Like in blood-diamonds or blood-timber the criminal natural resources exploitation of the oceans has reached proportions, involving highest offices and politicians even in Europe, which as a form of organized, international and transboundary crime appears to be insurmountable, especially because those tasked with the fight against criminal networks and corruption never look upstairs - like in the bloody and often deadly piracy games. The masterminds with the white collars sitting in acclimatized offices are not at all targeted, while their footsoldiers are killed to proof that "something is done". No, like in the fight against drugs - nothing tangible and effective is done at all.

Somalis Seize Yemeni Minister's Fishing Boat, Many Iranian Vessels Held and Thai Bonded Labour Ship Taken

Alleged Somali pirates seized a Yemeni fishing boat off the port of Balhaf in Shabow province, 14 nautical miles away from the coast, Qatar News Agency (QNA) reported on 04. November 2010 the Yemen Interior Ministry as saying.
The Yemeni police coastguard confirmed the capture of the boat named FV AL-JAZEERA 8 owned by the Yemeni ministry of fisheries.
The coastguard was continuing its efforts to retrieve the boat, a report says. The number of crew is not yet known and further reports are awaited.

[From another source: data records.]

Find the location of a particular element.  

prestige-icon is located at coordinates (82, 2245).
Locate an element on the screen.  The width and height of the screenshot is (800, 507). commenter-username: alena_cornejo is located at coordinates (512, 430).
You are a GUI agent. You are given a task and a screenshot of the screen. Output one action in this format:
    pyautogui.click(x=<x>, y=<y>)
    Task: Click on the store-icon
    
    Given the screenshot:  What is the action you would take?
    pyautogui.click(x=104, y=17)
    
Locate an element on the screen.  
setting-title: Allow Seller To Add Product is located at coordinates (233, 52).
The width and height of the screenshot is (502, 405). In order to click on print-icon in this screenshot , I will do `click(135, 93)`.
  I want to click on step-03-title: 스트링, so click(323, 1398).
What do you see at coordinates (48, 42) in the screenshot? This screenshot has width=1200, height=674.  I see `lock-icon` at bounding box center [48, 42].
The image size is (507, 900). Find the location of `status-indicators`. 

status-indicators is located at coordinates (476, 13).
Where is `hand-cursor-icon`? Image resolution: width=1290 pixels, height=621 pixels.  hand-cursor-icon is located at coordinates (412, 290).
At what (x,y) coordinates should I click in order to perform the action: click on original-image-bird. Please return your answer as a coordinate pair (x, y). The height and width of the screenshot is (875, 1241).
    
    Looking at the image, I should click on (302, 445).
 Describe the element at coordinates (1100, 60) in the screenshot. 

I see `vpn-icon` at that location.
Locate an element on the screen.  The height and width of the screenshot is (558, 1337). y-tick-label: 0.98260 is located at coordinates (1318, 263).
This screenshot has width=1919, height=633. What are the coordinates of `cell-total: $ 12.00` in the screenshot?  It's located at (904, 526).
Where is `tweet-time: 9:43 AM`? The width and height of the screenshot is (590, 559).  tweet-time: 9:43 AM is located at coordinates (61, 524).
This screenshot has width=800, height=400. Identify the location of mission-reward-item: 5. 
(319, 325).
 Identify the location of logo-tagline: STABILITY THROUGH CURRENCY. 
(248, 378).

Another Iranian Vessels Held by Somali gangs - But Not Reported by the Navies
Meanwhile sources with detailed knowledge from Iran stated after the release of one Iranian fishing vessel without ransom - but a reward for their captain for good assistance during piracy operations of other vessels, that at least one other Iranian fishing vessel is held by the Somali gangs. This now was confirmed by observers from Garacad that one Iranian fishing vessel is held there and the name is assumed to be FV AL-FAHAD.
How many Iranian vessels were seized over time for illegal fishing in Somali waters or how many were taken to use them as piracy launch or to press ransom could so far not clearly be established, because so far the Iranian government has never been really revealing these cases. And the navies do not report them either, because if one of the illegal fish-poachers would start to report on the other the whole system of industrialized overfish with their linbks into highest offices in all the countries involved would collapse. It is hoped that one state finally emerges as whistle-blower, which wants to be known in future as a role model and country operating clean and sustainable fisheries in every respect.
It is advised that the authorities in Iran place a similar ban on their vessel like the Indian government did and draw a line from Mahe to Salalah - not to be crossed by Iranian Fishing vessels, if they don't want to be seen a colluding or collaborating with the pirates of Somalia.